Design-wise, the DayTicker is money.
However, as pretty as it may be, I’m still not fully sold on the DayTicker. The way the 5-day ticker slides left-to-right while the event list scrolls top-to-bottom is a little bit jarring. My eyes don’t know where exactly to focus with two lists scrolling in different directions at the same time, and so I often find myself looking back and forth between the two instead of focusing on one list while looking for a specific day or event.
And yet, that’s not to say I’m convinced the DayTicker view is flawed. For me, the jury is still out on this one. And the reason is because I’m a visual thinker. When I think about my calendar I don’t think in dates, I think of a traditional calendar view and the S-M-T-W-T-F-S layout. Sunday is on the left, Saturday is on the right, and Wednesday is in the middle. The DayTicker messes with my mojo by removing the visual boundaries of a traditional calendar view.
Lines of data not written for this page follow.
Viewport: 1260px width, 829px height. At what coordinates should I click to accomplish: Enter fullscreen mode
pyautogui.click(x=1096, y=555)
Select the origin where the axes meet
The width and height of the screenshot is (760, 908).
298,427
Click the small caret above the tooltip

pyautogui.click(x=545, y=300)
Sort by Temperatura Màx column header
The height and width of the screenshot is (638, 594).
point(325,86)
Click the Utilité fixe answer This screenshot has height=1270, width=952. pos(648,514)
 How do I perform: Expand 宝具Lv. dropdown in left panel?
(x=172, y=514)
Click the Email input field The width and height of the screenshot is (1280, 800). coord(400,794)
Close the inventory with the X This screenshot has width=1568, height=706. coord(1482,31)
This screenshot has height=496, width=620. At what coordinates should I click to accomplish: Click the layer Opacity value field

What redeems it for me is how quickly you can switch between the DayTicker and the month-view. Pull down on the DayTicker and the month-view calendar will take its place. Pull down again to switch back to the previous view.
Having a quick and easy way to transition between list view and month view is something I’ve always loved about Agenda, and it’s equally great in Fantastical.
Using it day in and day out as the calendar app on my first Home screen for the past six weeks, I’m not ready to say it’s the best calendar app bar none. It’s still a toss up with Agenda, the calendar app I’ve been using since it first came out nearly two summers ago.
Design
What I like most about Fantastical on the iPhone is the design.
There’s no denying that the design of Fantastical is top notch. I love the overall color scheme of deep red, whites, and blacks. The app feels balanced and unique. And there are several little design details that give Fantastical a fun and polished feel.
One of the most notable of the little design details is the magnification within DayTicker. As you slide the ticker left to right, the center-most day get’s “magnified”. This is a great touch.
Another detail: when creating a new event, the words you tap in animate in to the calendar view below. This gives you a visual cue that what your typing in is getting entered into your calendar, much like it is with Fantastical on the Mac.
It’s these little things in the design that make Fantastical feel professional and refined. This is easily the best-looking Calendar app on the iPhone and it’s a welcome addition to iOS.